*TEXTO PROPORCIONADO*.
⟨

## Almacenando datos de Twitter en Riak

Se van a crear los siguientes buckets:

|bucket|Clave|Contenido|
|-|-|-|
|tweets|Id del tweet|Datos del Tweet en formnato JSON. Está incluido el tweet retwiteado y los datos del usuario|
|users|Código de usuario (screeen_name)|Datos del usurario en formato JSON|
|hashtag|Hashtag|Nº de veces que aparce el hashtag en cualquiera de los tweets|

El bucket de tweets tendrá los siguientes índices:

|Nombre del índice|Contenido|¿Que busquedas permite hacer?|
|-|-|-|
|idx_usr_bin|Usuario que crea el tweet|Tweets que ha creado un determinado usuario|
|idx_hashtag_bin|Hashtag que se menciona en el tweet|Tweets donde aparece un determinado hashtag|
|idx_user_mentioned_bin|Usuario que se mencionan en el tweet| Tweets donde se menciona a un determinado usuario|

In [1]:
import riak
from pprintpp import pprint as pp
import json

In [2]:
# connect to database
myClient = riak.RiakClient()
myClient.ping()

True

In [3]:
BUCKET_TWEETS = 'tweets'
BUCKET_USERS = 'users'
BUCKET_HASHTAGS = 'hashtags'

tweets = myClient.bucket(BUCKET_TWEETS)
users = myClient.bucket(BUCKET_USERS)
hashtags = myClient.bucket(BUCKET_HASHTAGS)


In [4]:
def insert_hashtag(hashtag):
    count = hashtags.get(hashtag).data
    if count == None:
        count = 1
    else:
        count = count + 1

    hashtags.new(hashtag, data = count).store()

In [5]:
def insert_user(user_json, replace = True):
    key_user = user_json["screen_name"]
    if replace or not users.get(key_user).exists:
        user = users.new(key_user, user_json)
        user.store()
        
    return key_user
    

In [6]:
def insert_tweet(tweet_json):
    tweet = tweets.new(tweet_json["id_str"], tweet_json)
    user = insert_user(tweet_json['user'])

⟩

*INSTRUCCIÓN DADA*.
Retoma el texto sobre cómo guardar datos de Twitter en Riak y continúalo desde su última línea. El listado es material independiente, sin relación con el texto sobre Riak.

*MATERIAL PROPORCIONADO*.
⟨

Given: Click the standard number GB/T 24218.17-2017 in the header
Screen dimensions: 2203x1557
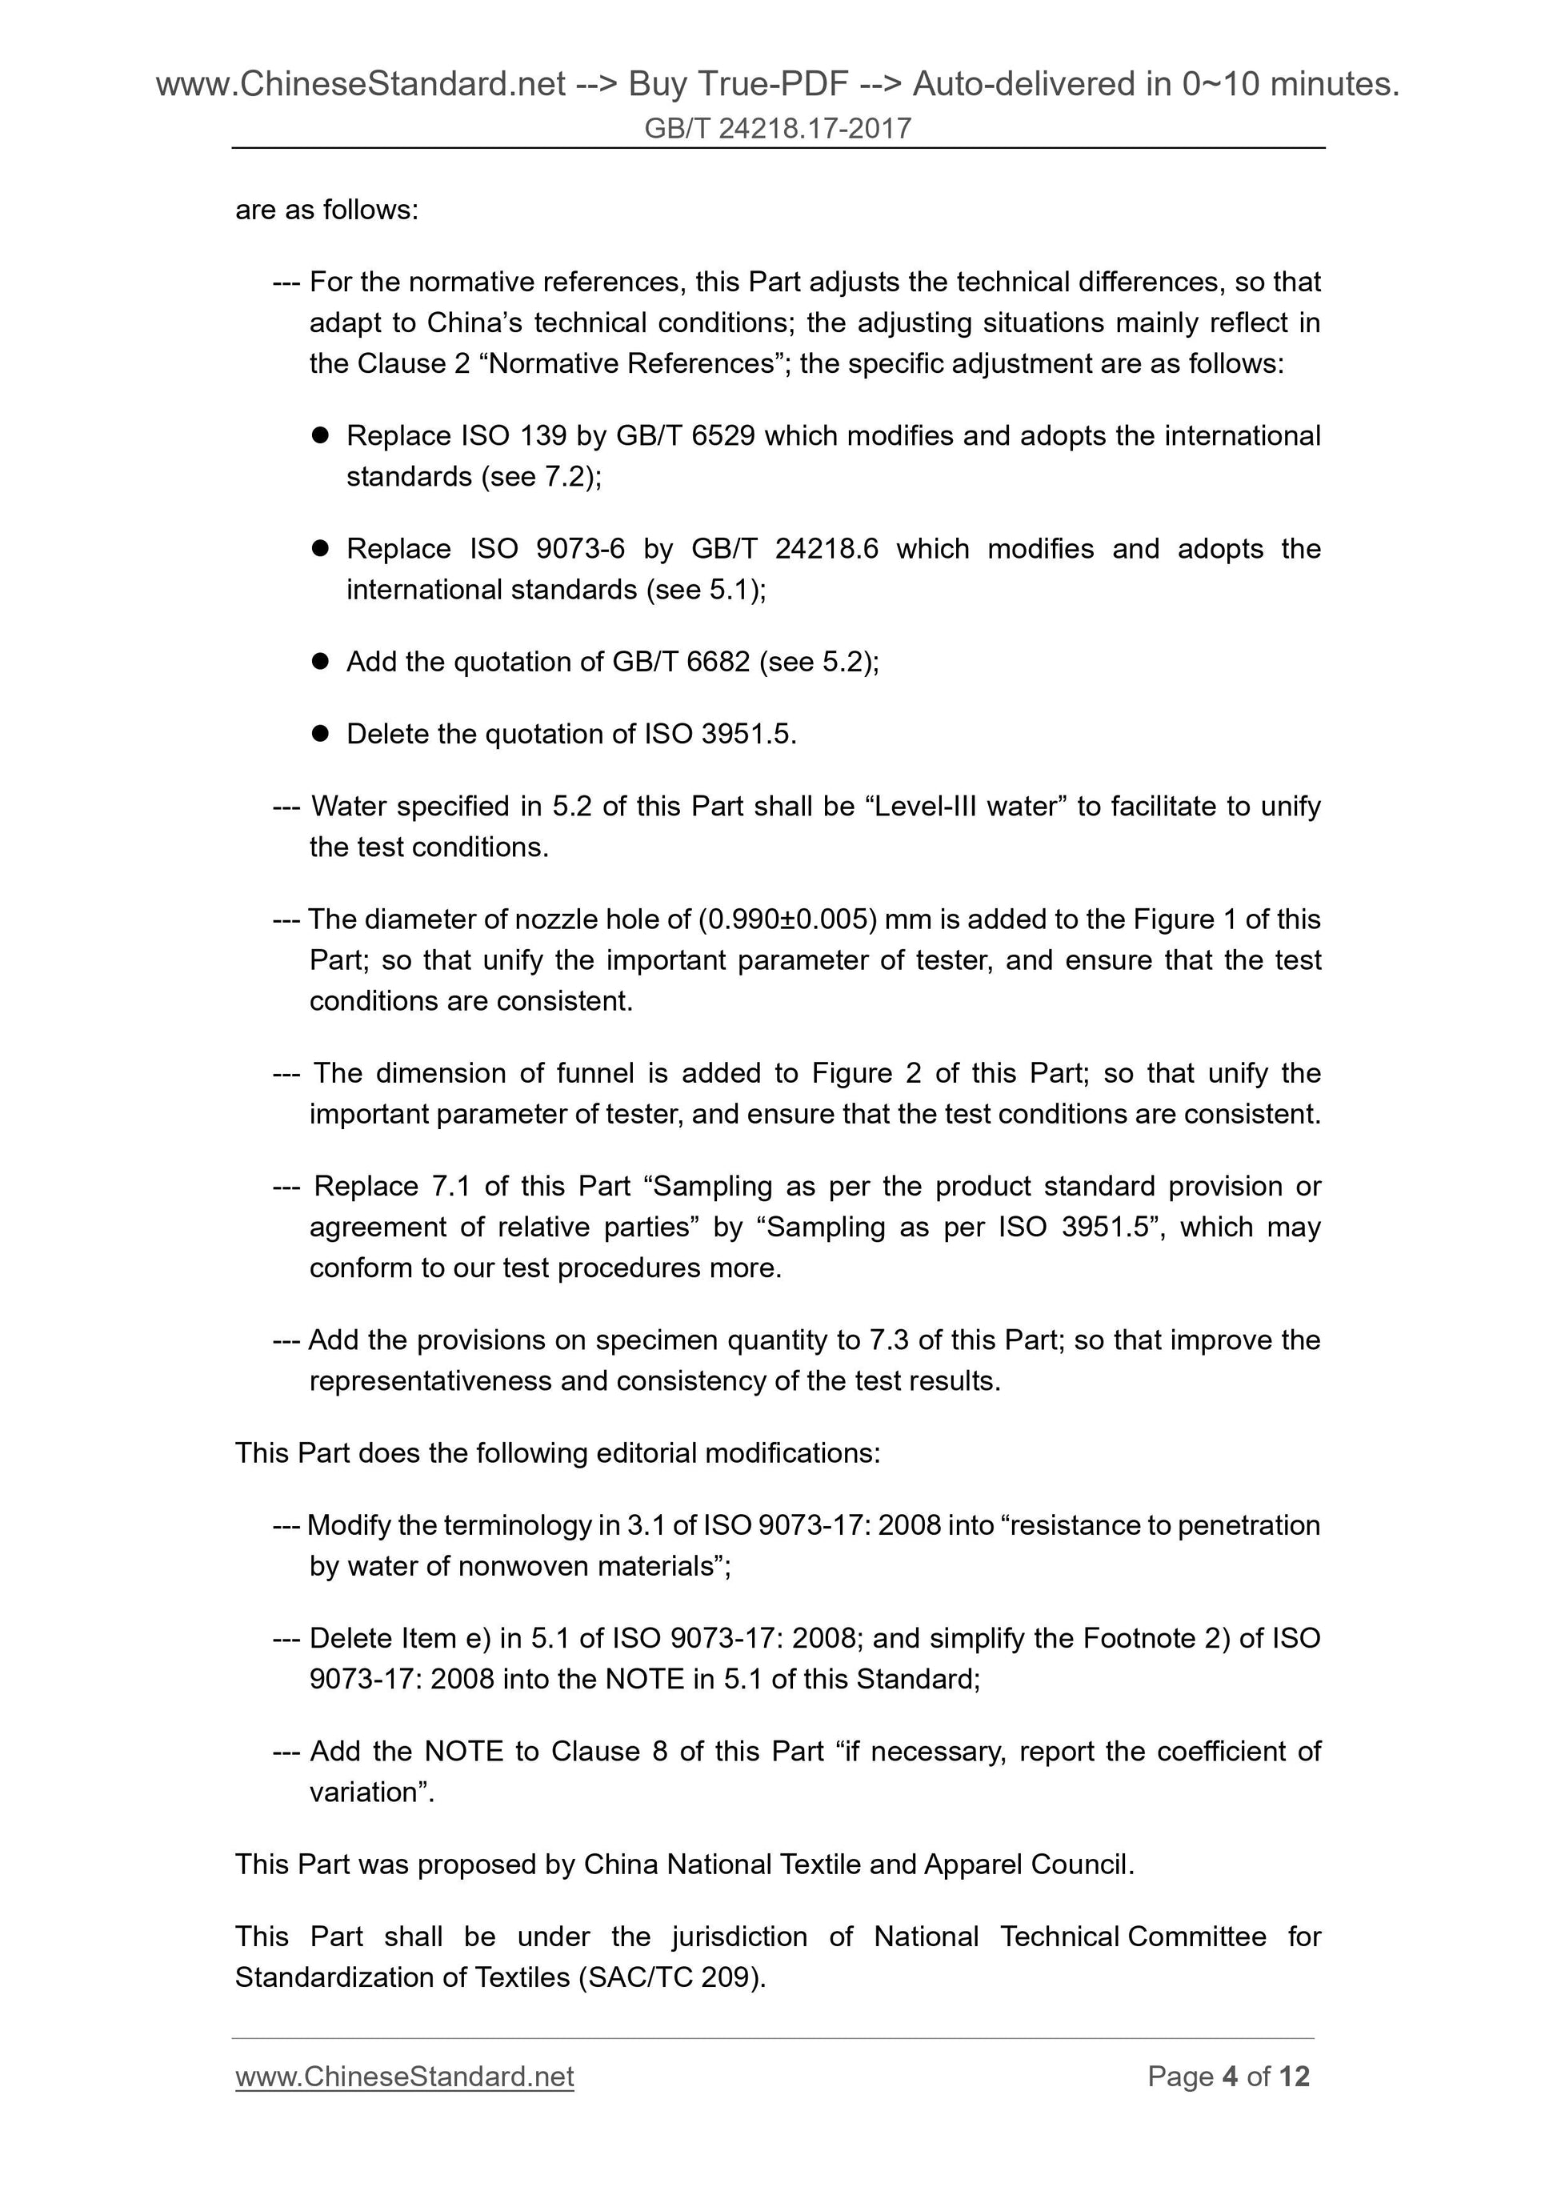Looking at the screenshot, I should tap(777, 127).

⟩

*RESULTADO DEL EJERCICIO*.
    tweet.add_index('idx_usr_bin', user)
    
    for hashtag in tweet_json['entities']:
        tweet.add_index('idx_hashtag_bin', hashtag)   
        insert_hashtag(hashtag)
        
    for user_mentioned in tweet_json['user_mentions']:
        tweet.add_index('idx_user_mentioned_bin', user_mentioned["screen_name"])   
        insert_user(user_mentioned, replace = False)    
        
    tweet.store()     

    if 'retweeted_status' in tweet_json:
        insert_tweet(tweet_json['retweeted_status'])


In [7]:
tweets_data_path = '../data/tweets.json'
tweets_file = open(tweets_data_path, "r")

i = 1
for line in tweets_file:
    tweet_json = json.loads(line)
    
    try:
        insert_tweet(tweet_json)
        i = i + 1
    except:
        pass

        
print("%s tweets procesados" % i)

2664 tweets procesados


## Ejercicio 1

Imprimir el contenido del tweet con el id 655039580312371200

In [10]:
tweet = tweets.get("655039580312371200").data

pp(tweet)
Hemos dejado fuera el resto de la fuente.